Vergleichende Werbung ist grundsätzlich erlaubt, aber an strenge Regeln geknüpft. So muss unter anderem die Gefahr von Verwechslungen ebenso ausgeschlossen sein wie die Beleidigung von konkurrierenden Unternehmen. Im UWG ist zudem Spam als stets unzumutbare Belästigung untersagt. Gegenüber Verbrauchern regelt Anhang 1 zum UWG eine Reihe weiterer unzulässiger geschäftlicher Handlungen.

Rechtsfolgen, Strafen und Bußgelder

Verbraucher haben unmittelbar aus dem UWG keinen Anspruch auf Unterlassung. Hier muss auf das BGB ausgewichen werden, wobei regelmäßig die Wertungen des UWG gleichermaßen herangezogen werden können.

Dagegen können Mitbewerber und Kammern wie beispielsweise die Handwerkskammer oder auch Vereine wie eine Wettbewerbszentrale, einen Unterlassungsanspruch direkt aus dem UWG geltend machen.
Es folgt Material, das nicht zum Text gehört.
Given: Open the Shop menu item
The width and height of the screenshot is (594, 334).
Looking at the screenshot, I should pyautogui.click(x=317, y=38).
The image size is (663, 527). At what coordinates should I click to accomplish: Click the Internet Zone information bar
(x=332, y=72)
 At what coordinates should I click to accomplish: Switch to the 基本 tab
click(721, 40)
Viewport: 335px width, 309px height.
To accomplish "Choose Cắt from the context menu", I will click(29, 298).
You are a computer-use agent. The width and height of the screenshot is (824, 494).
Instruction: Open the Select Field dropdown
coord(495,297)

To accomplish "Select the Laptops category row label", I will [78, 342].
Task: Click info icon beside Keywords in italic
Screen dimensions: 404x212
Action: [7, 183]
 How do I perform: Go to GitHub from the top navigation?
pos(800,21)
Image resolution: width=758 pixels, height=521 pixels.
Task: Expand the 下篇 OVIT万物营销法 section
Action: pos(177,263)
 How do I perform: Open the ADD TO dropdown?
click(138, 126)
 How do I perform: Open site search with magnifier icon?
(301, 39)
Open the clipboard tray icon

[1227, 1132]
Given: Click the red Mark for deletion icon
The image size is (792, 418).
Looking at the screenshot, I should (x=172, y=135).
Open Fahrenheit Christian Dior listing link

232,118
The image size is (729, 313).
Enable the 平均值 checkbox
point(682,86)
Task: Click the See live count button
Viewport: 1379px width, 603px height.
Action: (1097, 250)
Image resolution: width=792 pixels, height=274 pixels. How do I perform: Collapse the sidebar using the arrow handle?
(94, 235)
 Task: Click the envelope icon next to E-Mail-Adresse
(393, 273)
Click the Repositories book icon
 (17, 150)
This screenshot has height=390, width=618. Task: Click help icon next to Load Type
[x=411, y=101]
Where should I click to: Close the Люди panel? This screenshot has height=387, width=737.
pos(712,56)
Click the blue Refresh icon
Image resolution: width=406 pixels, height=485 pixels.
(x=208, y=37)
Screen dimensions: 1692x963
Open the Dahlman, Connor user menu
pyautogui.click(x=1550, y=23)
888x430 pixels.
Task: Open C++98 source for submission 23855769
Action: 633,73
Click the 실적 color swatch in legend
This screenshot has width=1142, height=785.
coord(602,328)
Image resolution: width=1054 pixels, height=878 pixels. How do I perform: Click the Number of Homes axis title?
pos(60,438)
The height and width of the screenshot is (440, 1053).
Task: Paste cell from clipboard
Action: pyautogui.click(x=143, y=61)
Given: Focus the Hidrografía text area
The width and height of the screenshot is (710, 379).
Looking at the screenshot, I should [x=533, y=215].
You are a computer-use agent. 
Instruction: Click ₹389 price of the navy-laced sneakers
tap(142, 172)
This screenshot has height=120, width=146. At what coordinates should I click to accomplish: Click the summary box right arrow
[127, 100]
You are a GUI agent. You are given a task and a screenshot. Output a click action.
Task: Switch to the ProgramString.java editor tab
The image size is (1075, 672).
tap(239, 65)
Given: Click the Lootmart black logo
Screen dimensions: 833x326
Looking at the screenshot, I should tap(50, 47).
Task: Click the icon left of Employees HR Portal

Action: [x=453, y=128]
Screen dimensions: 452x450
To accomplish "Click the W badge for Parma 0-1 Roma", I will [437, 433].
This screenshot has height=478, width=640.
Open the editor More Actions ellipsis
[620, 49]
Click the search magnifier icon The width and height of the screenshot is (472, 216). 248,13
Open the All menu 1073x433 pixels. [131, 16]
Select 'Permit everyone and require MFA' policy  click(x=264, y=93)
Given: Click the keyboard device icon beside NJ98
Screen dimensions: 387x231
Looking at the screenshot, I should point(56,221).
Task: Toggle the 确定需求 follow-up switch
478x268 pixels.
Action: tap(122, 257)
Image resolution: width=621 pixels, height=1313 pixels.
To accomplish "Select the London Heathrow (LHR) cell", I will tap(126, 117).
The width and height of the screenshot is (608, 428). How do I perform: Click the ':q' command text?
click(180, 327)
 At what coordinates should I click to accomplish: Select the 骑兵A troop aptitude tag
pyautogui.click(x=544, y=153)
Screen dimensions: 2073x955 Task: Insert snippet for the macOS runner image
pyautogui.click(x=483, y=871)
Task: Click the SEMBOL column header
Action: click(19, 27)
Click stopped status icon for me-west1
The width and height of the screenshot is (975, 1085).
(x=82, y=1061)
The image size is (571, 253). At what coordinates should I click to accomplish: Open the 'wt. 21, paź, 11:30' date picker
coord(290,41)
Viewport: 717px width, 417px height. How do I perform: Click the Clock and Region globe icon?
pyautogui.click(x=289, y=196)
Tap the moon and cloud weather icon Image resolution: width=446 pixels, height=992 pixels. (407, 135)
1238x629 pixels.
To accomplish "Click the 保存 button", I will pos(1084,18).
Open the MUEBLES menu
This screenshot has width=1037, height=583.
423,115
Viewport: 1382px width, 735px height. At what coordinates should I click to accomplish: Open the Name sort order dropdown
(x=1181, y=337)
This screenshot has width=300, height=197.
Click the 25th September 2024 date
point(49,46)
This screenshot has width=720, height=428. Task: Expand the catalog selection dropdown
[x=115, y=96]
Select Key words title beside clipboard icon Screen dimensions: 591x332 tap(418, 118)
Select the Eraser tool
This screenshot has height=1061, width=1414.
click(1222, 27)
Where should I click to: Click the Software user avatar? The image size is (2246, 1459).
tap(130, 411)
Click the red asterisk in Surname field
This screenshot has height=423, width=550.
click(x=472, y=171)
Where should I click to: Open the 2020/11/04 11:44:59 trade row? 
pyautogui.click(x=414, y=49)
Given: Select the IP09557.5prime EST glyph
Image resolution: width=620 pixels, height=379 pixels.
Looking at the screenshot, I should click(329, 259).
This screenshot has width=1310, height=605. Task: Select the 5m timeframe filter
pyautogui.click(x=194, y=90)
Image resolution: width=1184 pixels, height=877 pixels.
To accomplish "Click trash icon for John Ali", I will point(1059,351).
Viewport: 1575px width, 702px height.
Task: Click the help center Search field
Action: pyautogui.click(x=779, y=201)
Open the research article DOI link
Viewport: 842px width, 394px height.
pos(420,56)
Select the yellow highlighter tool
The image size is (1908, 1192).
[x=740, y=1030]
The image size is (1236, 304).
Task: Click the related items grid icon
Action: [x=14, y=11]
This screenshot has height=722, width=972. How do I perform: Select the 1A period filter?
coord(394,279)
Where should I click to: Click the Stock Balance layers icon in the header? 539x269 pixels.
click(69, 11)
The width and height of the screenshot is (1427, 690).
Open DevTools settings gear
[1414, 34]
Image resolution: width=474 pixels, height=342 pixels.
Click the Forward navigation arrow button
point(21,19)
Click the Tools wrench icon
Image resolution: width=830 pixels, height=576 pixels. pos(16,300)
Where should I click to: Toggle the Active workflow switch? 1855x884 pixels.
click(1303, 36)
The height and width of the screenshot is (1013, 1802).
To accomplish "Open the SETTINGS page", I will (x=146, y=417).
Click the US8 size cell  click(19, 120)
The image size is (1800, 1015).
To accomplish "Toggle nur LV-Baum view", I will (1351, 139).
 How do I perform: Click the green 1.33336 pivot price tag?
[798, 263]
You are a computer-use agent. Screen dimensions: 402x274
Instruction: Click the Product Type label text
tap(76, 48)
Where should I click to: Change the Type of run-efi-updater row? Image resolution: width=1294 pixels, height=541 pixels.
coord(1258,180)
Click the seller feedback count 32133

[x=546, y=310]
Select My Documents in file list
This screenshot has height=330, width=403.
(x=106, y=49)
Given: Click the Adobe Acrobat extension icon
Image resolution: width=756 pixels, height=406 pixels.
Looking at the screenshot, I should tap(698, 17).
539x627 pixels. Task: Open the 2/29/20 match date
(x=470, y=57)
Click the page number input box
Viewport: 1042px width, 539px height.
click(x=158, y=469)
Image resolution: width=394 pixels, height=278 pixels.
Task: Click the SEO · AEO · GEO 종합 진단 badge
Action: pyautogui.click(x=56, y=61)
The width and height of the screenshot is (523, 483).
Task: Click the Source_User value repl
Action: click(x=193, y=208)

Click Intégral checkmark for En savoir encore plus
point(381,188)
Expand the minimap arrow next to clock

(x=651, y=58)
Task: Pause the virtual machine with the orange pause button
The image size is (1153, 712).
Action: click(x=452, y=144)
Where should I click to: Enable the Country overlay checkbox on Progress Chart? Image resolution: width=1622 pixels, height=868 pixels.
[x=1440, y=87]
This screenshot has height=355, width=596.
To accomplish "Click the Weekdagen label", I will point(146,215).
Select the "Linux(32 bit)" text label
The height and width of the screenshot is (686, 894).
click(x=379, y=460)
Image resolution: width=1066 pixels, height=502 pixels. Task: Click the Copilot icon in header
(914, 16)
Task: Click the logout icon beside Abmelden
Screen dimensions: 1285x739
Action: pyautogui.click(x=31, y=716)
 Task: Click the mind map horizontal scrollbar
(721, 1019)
Regelmäßig wird der in Form einer Abmahnung zusammen mit der Forderung nach einer strafbewehrten Unterlassungserklärung geltend gemacht. Die Kosten der Abmahnung trägt nach § 12 UWG der Verletzer.

Geht er dagegen darauf nicht ein, drohen Unterlassungsklage bzw. Einstweilige Verfügung. Die Kosten richten sich nach dem Streitwert, der in Wettbewerbsstreitigkeiten regelmäßig fünfstellige Summen bildet. Außerdem bestehen nach § 9 bzw. § 10 UWG Ansprüche auf Schadenersatz und Gewinnabschöpfung. Zuständig für gerichtliche Verfahren nach dem UWG ist das Landgericht am Ort der Niederlassung des Beklagten.

Werbeanrufe bei einem Verbraucher ohne dessen Einwilligung können als Ordnungswidrigkeit durch die zuständige Behörde laut § 20 UWG mit einer Geldbuße bis 50.000 Euro geahndet werden.